### RECORDS SUPPLIED:
[Start of section]
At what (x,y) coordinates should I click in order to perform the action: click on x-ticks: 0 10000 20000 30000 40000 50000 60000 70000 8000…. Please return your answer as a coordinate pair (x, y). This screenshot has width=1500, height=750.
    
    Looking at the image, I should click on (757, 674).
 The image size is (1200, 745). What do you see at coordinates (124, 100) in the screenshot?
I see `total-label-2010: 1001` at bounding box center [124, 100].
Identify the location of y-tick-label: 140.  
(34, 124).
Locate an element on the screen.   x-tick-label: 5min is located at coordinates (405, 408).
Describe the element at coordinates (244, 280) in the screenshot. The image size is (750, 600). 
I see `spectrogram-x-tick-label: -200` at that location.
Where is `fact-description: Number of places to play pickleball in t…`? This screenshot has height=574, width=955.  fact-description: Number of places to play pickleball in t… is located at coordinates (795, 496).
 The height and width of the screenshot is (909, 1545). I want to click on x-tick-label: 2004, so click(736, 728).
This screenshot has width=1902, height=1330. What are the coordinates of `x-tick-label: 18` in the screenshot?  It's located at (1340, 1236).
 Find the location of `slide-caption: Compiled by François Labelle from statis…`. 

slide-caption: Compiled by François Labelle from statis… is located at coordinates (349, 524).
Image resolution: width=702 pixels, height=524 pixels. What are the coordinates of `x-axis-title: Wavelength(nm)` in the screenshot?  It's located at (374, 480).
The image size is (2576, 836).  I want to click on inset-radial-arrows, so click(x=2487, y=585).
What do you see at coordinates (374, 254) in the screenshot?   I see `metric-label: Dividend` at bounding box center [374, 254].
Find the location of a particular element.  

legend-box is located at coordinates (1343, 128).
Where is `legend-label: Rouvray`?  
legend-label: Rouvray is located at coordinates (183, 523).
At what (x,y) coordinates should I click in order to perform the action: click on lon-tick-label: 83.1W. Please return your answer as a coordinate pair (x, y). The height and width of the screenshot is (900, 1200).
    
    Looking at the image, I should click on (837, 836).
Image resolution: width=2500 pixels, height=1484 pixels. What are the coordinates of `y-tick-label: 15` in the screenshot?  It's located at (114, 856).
[End of section]
### ASSIGNMENT:
Convert the rows above into a numbered list, omitting any blank lines.

### REPLY TO THE EXERCISE:
1. At what (x,y) coordinates should I click in order to perform the action: click on x-ticks: 0 10000 20000 30000 40000 50000 60000 70000 8000…. Please return your answer as a coordinate pair (x, y). This screenshot has width=1500, height=750.
2.     Looking at the image, I should click on (757, 674).
3.  The image size is (1200, 745). What do you see at coordinates (124, 100) in the screenshot?
4. I see `total-label-2010: 1001` at bounding box center [124, 100].
5. Identify the location of y-tick-label: 140.  
6. (34, 124).
7. Locate an element on the screen.   x-tick-label: 5min is located at coordinates (405, 408).
8. Describe the element at coordinates (244, 280) in the screenshot. The image size is (750, 600). 
9. I see `spectrogram-x-tick-label: -200` at that location.
10. Where is `fact-description: Number of places to play pickleball in t…`? This screenshot has height=574, width=955.  fact-description: Number of places to play pickleball in t… is located at coordinates (795, 496).
11.  The height and width of the screenshot is (909, 1545). I want to click on x-tick-label: 2004, so click(736, 728).
12. This screenshot has width=1902, height=1330. What are the coordinates of `x-tick-label: 18` in the screenshot?  It's located at (1340, 1236).
13.  Find the location of `slide-caption: Compiled by François Labelle from statis…`. 
14. slide-caption: Compiled by François Labelle from statis… is located at coordinates (349, 524).
15. Image resolution: width=702 pixels, height=524 pixels. What are the coordinates of `x-axis-title: Wavelength(nm)` in the screenshot?  It's located at (374, 480).
16. The image size is (2576, 836).  I want to click on inset-radial-arrows, so click(x=2487, y=585).
17. What do you see at coordinates (374, 254) in the screenshot?   I see `metric-label: Dividend` at bounding box center [374, 254].
18. Find the location of a particular element.  
19. legend-box is located at coordinates (1343, 128).
20. Where is `legend-label: Rouvray`?  
21. legend-label: Rouvray is located at coordinates (183, 523).
22. At what (x,y) coordinates should I click in order to perform the action: click on lon-tick-label: 83.1W. Please return your answer as a coordinate pair (x, y). The height and width of the screenshot is (900, 1200).
23.     Looking at the image, I should click on (837, 836).
24. Image resolution: width=2500 pixels, height=1484 pixels. What are the coordinates of `y-tick-label: 15` in the screenshot?  It's located at (114, 856).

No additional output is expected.